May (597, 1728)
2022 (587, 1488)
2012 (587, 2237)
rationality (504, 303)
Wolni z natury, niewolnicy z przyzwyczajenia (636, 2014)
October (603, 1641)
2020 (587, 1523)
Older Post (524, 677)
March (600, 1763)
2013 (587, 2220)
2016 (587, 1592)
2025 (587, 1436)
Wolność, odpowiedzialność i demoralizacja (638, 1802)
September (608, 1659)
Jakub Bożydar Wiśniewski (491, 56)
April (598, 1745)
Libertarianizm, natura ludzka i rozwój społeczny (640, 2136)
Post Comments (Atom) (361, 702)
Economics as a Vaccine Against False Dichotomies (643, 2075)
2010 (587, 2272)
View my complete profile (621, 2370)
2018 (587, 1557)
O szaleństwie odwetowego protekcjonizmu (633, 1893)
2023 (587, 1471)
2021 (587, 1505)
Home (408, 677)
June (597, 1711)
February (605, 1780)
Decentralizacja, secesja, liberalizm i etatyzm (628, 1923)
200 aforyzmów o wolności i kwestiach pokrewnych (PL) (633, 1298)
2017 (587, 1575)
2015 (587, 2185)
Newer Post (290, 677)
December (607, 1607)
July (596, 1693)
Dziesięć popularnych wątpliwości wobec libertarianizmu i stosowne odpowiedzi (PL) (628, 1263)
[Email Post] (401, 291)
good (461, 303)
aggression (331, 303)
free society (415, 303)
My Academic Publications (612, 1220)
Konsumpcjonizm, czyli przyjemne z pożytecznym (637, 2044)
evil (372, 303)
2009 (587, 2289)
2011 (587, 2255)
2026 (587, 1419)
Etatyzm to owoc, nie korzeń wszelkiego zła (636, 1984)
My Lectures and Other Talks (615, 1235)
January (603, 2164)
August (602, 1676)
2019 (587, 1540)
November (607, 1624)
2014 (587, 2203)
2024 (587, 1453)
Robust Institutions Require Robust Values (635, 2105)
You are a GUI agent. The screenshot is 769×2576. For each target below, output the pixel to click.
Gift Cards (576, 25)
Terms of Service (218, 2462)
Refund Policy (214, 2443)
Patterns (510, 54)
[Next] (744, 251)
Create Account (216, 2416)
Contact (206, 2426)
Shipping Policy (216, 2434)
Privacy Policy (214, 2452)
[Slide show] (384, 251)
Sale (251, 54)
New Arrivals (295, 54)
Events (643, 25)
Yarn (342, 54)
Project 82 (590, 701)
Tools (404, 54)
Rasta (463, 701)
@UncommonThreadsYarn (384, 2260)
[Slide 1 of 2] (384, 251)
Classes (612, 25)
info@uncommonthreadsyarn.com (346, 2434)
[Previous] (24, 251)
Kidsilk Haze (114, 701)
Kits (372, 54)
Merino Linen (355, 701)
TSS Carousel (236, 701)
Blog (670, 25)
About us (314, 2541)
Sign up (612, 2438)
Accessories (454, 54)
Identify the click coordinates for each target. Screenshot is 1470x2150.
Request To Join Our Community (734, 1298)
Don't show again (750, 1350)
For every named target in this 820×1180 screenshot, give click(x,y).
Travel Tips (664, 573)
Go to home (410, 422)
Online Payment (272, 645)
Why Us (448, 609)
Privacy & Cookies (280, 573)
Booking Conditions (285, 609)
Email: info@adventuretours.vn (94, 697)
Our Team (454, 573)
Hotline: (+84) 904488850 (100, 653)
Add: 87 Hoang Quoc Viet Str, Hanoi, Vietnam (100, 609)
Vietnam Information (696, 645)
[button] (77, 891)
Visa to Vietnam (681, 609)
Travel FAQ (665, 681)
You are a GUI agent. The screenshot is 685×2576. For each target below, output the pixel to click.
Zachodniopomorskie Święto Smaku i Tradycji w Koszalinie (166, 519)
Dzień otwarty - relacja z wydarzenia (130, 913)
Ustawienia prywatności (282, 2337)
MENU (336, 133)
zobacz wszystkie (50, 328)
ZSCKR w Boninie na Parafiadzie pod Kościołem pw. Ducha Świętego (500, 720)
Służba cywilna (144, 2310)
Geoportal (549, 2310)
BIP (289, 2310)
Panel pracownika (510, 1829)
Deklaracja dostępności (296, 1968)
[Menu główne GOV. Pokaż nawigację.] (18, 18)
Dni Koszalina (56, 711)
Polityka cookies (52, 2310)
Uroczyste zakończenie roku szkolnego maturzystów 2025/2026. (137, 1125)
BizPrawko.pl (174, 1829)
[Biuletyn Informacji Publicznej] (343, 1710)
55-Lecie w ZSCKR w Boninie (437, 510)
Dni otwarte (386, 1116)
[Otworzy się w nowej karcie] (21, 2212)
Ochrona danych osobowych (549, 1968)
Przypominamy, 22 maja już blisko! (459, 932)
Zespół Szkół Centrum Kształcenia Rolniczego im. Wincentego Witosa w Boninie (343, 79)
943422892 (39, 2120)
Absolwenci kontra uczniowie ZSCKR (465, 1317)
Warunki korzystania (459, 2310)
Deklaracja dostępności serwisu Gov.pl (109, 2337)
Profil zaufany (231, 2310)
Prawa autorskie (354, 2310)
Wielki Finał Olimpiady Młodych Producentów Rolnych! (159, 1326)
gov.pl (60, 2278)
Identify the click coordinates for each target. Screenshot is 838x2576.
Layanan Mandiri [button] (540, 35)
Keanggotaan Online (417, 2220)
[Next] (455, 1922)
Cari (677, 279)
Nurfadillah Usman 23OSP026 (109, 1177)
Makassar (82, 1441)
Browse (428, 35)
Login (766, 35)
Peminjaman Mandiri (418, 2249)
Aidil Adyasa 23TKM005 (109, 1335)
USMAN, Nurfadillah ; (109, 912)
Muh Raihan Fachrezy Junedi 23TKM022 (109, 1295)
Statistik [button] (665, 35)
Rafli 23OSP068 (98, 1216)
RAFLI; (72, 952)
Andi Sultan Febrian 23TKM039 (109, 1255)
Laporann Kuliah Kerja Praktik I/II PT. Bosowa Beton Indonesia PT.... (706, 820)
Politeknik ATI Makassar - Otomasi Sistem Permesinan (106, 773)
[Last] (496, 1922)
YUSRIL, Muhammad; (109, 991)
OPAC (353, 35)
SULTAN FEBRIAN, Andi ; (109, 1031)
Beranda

::::

WHAT IS BEING ASKED: Write a verbatim copy of the listing above.

SOLUTION:
May (597, 1728)
2022 (587, 1488)
2012 (587, 2237)
rationality (504, 303)
Wolni z natury, niewolnicy z przyzwyczajenia (636, 2014)
October (603, 1641)
2020 (587, 1523)
Older Post (524, 677)
March (600, 1763)
2013 (587, 2220)
2016 (587, 1592)
2025 (587, 1436)
Wolność, odpowiedzialność i demoralizacja (638, 1802)
September (608, 1659)
Jakub Bożydar Wiśniewski (491, 56)
April (598, 1745)
Libertarianizm, natura ludzka i rozwój społeczny (640, 2136)
Post Comments (Atom) (361, 702)
Economics as a Vaccine Against False Dichotomies (643, 2075)
2010 (587, 2272)
View my complete profile (621, 2370)
2018 (587, 1557)
O szaleństwie odwetowego protekcjonizmu (633, 1893)
2023 (587, 1471)
2021 (587, 1505)
Home (408, 677)
June (597, 1711)
February (605, 1780)
Decentralizacja, secesja, liberalizm i etatyzm (628, 1923)
200 aforyzmów o wolności i kwestiach pokrewnych (PL) (633, 1298)
2017 (587, 1575)
2015 (587, 2185)
Newer Post (290, 677)
December (607, 1607)
July (596, 1693)
Dziesięć popularnych wątpliwości wobec libertarianizmu i stosowne odpowiedzi (PL) (628, 1263)
[Email Post] (401, 291)
good (461, 303)
aggression (331, 303)
free society (415, 303)
My Academic Publications (612, 1220)
Konsumpcjonizm, czyli przyjemne z pożytecznym (637, 2044)
evil (372, 303)
2009 (587, 2289)
2011 (587, 2255)
2026 (587, 1419)
Etatyzm to owoc, nie korzeń wszelkiego zła (636, 1984)
My Lectures and Other Talks (615, 1235)
January (603, 2164)
August (602, 1676)
2019 (587, 1540)
November (607, 1624)
2014 (587, 2203)
2024 (587, 1453)
Robust Institutions Require Robust Values (635, 2105)
You are a GUI agent. The screenshot is 769×2576. For each target below, output the pixel to click.
Gift Cards (576, 25)
Terms of Service (218, 2462)
Refund Policy (214, 2443)
Patterns (510, 54)
[Next] (744, 251)
Create Account (216, 2416)
Contact (206, 2426)
Shipping Policy (216, 2434)
Privacy Policy (214, 2452)
[Slide show] (384, 251)
Sale (251, 54)
New Arrivals (295, 54)
Events (643, 25)
Yarn (342, 54)
Project 82 (590, 701)
Tools (404, 54)
Rasta (463, 701)
@UncommonThreadsYarn (384, 2260)
[Slide 1 of 2] (384, 251)
Classes (612, 25)
info@uncommonthreadsyarn.com (346, 2434)
[Previous] (24, 251)
Kidsilk Haze (114, 701)
Kits (372, 54)
Merino Linen (355, 701)
TSS Carousel (236, 701)
Blog (670, 25)
About us (314, 2541)
Sign up (612, 2438)
Accessories (454, 54)
Identify the click coordinates for each target. Screenshot is 1470x2150.
Request To Join Our Community (734, 1298)
Don't show again (750, 1350)
For every named target in this 820×1180 screenshot, give click(x,y).
Travel Tips (664, 573)
Go to home (410, 422)
Online Payment (272, 645)
Why Us (448, 609)
Privacy & Cookies (280, 573)
Booking Conditions (285, 609)
Email: info@adventuretours.vn (94, 697)
Our Team (454, 573)
Hotline: (+84) 904488850 (100, 653)
Add: 87 Hoang Quoc Viet Str, Hanoi, Vietnam (100, 609)
Vietnam Information (696, 645)
[button] (77, 891)
Visa to Vietnam (681, 609)
Travel FAQ (665, 681)
You are a GUI agent. The screenshot is 685×2576. For each target below, output the pixel to click.
Zachodniopomorskie Święto Smaku i Tradycji w Koszalinie (166, 519)
Dzień otwarty - relacja z wydarzenia (130, 913)
Ustawienia prywatności (282, 2337)
MENU (336, 133)
zobacz wszystkie (50, 328)
ZSCKR w Boninie na Parafiadzie pod Kościołem pw. Ducha Świętego (500, 720)
Służba cywilna (144, 2310)
Geoportal (549, 2310)
BIP (289, 2310)
Panel pracownika (510, 1829)
Deklaracja dostępności (296, 1968)
[Menu główne GOV. Pokaż nawigację.] (18, 18)
Dni Koszalina (56, 711)
Polityka cookies (52, 2310)
Uroczyste zakończenie roku szkolnego maturzystów 2025/2026. (137, 1125)
BizPrawko.pl (174, 1829)
[Biuletyn Informacji Publicznej] (343, 1710)
55-Lecie w ZSCKR w Boninie (437, 510)
Dni otwarte (386, 1116)
[Otworzy się w nowej karcie] (21, 2212)
Ochrona danych osobowych (549, 1968)
Przypominamy, 22 maja już blisko! (459, 932)
Zespół Szkół Centrum Kształcenia Rolniczego im. Wincentego Witosa w Boninie (343, 79)
943422892 (39, 2120)
Absolwenci kontra uczniowie ZSCKR (465, 1317)
Warunki korzystania (459, 2310)
Deklaracja dostępności serwisu Gov.pl (109, 2337)
Profil zaufany (231, 2310)
Prawa autorskie (354, 2310)
Wielki Finał Olimpiady Młodych Producentów Rolnych! (159, 1326)
gov.pl (60, 2278)
Identify the click coordinates for each target. Screenshot is 838x2576.
Layanan Mandiri [button] (540, 35)
Keanggotaan Online (417, 2220)
[Next] (455, 1922)
Cari (677, 279)
Nurfadillah Usman 23OSP026 (109, 1177)
Makassar (82, 1441)
Browse (428, 35)
Login (766, 35)
Peminjaman Mandiri (418, 2249)
Aidil Adyasa 23TKM005 (109, 1335)
USMAN, Nurfadillah ; (109, 912)
Muh Raihan Fachrezy Junedi 23TKM022 (109, 1295)
Statistik [button] (665, 35)
Rafli 23OSP068 (98, 1216)
RAFLI; (72, 952)
Andi Sultan Febrian 23TKM039 (109, 1255)
Laporann Kuliah Kerja Praktik I/II PT. Bosowa Beton Indonesia PT.... (706, 820)
Politeknik ATI Makassar - Otomasi Sistem Permesinan (106, 773)
[Last] (496, 1922)
YUSRIL, Muhammad; (109, 991)
OPAC (353, 35)
SULTAN FEBRIAN, Andi ; (109, 1031)
Beranda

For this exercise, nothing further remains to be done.